For the most part, we get our money’s worth for the extra dollars we spend today. When my power bill was $10 a month, I didn’t have air conditioning. When the telephone bill was $10 a month, I didn’t have call-waiting, voice mail or unlimited long distance. Long distance was something you used only in emergencies, such as informing your Aunt Lucy in Saluda Mama was bad-off sick.
When I was first married in 1957, I was being paid every two weeks, and each time pay day arrived, my wife and I would high-tail it to Kroger. We usually spent $18 or so and used that ‘54 Ford to haul it home.
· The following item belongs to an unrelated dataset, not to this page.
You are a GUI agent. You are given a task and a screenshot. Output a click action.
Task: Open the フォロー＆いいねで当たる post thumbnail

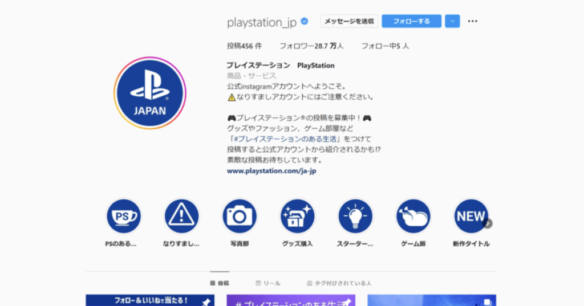150,300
No wonder I’m shocked to see the check-out person ring up more than $18 when I go into Bi-Lo and walk out with a couple of plastic bags of essentials that would fit into a breadbox. But I eat steak more often now than I did back then, too.
Maybe the answer is to re-set the dollar so that its value is back where it was in 1955. That would mean adjusting our incomes proportionately. We wouldn’t make very much, but look at the purchasing power – 87-octane unleaded for 31.9 cents a gallon!
But nah. In a year or two, the price would go up to 41.9 cents a gallon and we’d be on our way again.
Buy yourself an economy sedan. Ten miles to the dollar ain’t half bad when you’re living on a 2013 income.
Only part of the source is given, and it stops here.